## Exercise directions
Rewrite these lines as a Markdown table with the columns Row and Line, numbering each row and skipping blank lines. Leave the pictures out of the table.

[Element lookup records]
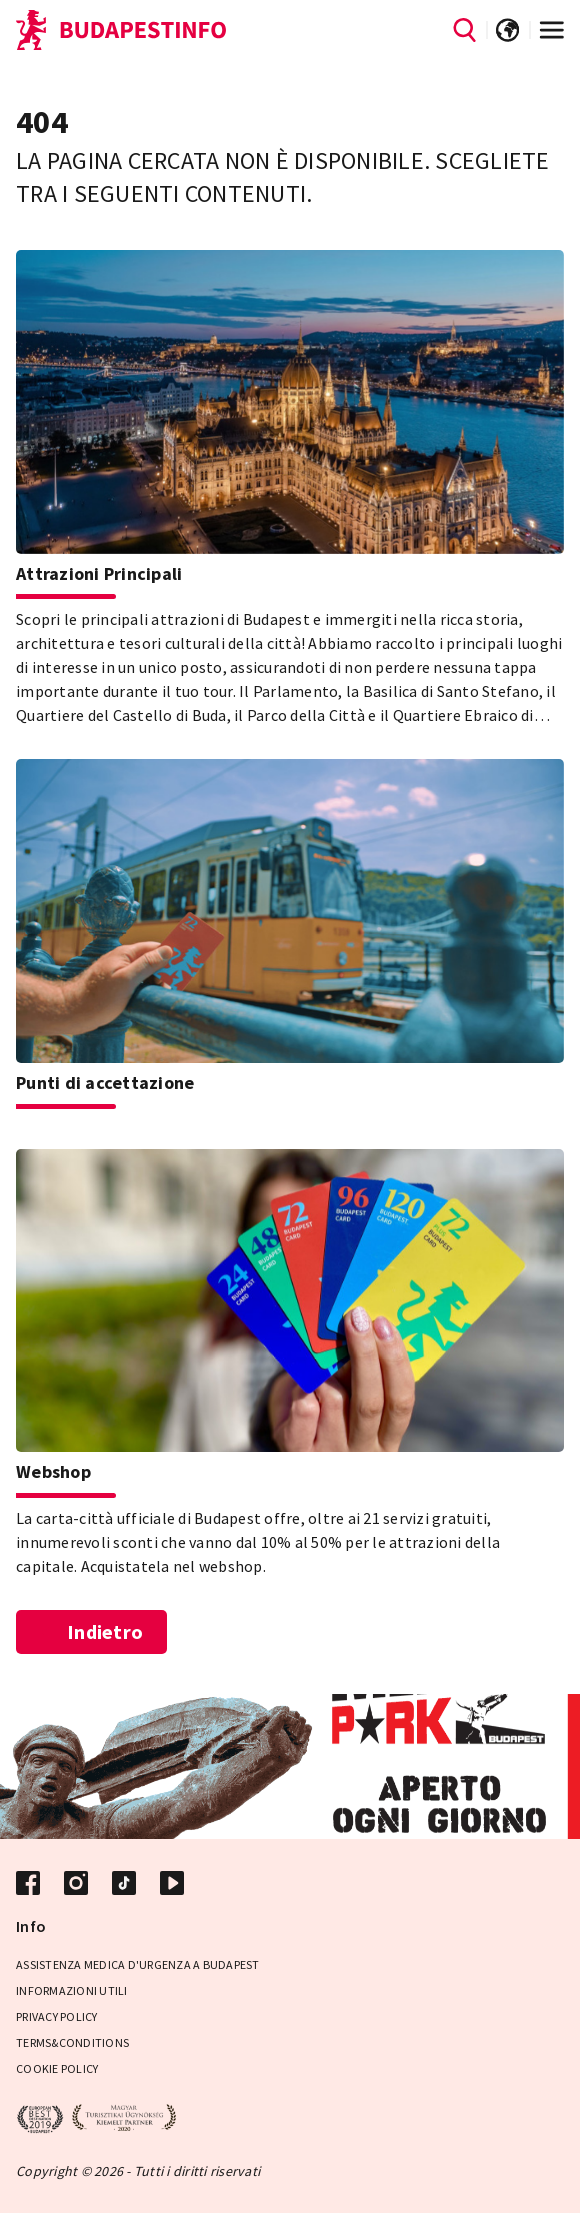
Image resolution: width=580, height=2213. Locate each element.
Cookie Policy (57, 2068)
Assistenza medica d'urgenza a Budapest (138, 1964)
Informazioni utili (72, 1990)
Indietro (92, 1631)
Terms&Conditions (72, 2042)
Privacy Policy (57, 2016)
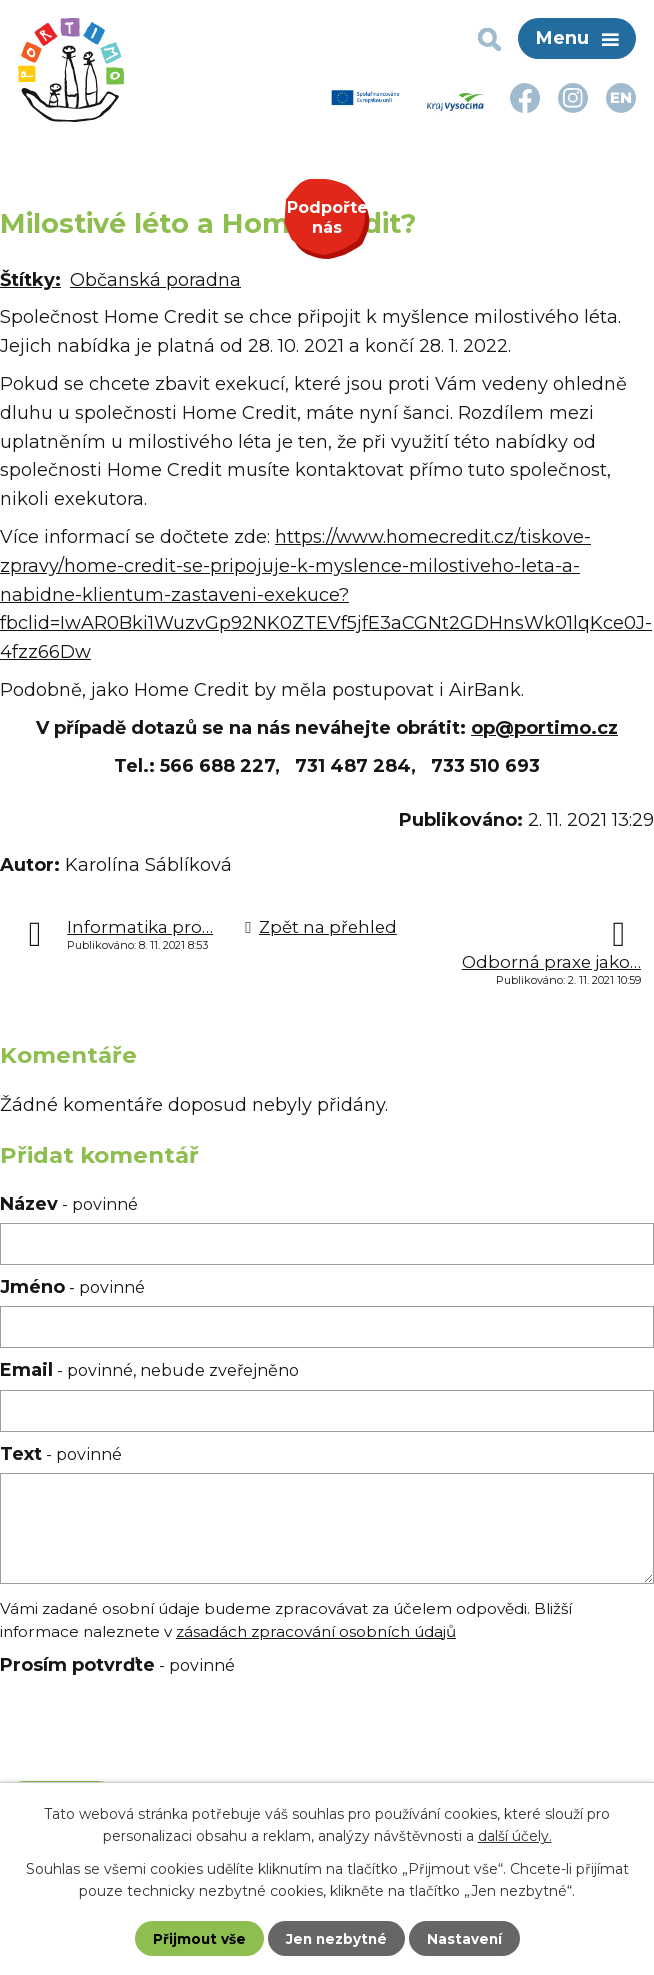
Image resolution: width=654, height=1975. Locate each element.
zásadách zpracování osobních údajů (316, 1631)
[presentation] (145, 1733)
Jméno (72, 1287)
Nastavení (467, 1938)
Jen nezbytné (336, 1938)
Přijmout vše (197, 1938)
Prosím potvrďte (117, 1665)
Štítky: (30, 280)
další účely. (515, 1835)
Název (69, 1204)
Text (61, 1454)
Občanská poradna (155, 280)
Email (149, 1370)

## Solution for this exercise
| Row | Line |
|---|---|
| 1 | Image resolution: width=580, height=2213. Locate each element. |
| 2 | Cookie Policy (57, 2068) |
| 3 | Assistenza medica d'urgenza a Budapest (138, 1964) |
| 4 | Informazioni utili (72, 1990) |
| 5 | Indietro (92, 1631) |
| 6 | Terms&Conditions (72, 2042) |
| 7 | Privacy Policy (57, 2016) |
| 8 | Image resolution: width=654, height=1975. Locate each element. |
| 9 | zásadách zpracování osobních údajů (316, 1631) |
| 10 | [presentation] (145, 1733) |
| 11 | Jméno (72, 1287) |
| 12 | Nastavení (467, 1938) |
| 13 | Jen nezbytné (336, 1938) |
| 14 | Přijmout vše (197, 1938) |
| 15 | Prosím potvrďte (117, 1665) |
| 16 | Štítky: (30, 280) |
| 17 | další účely. (515, 1835) |
| 18 | Název (69, 1204) |
| 19 | Text (61, 1454) |
| 20 | Občanská poradna (155, 280) |
| 21 | Email (149, 1370) |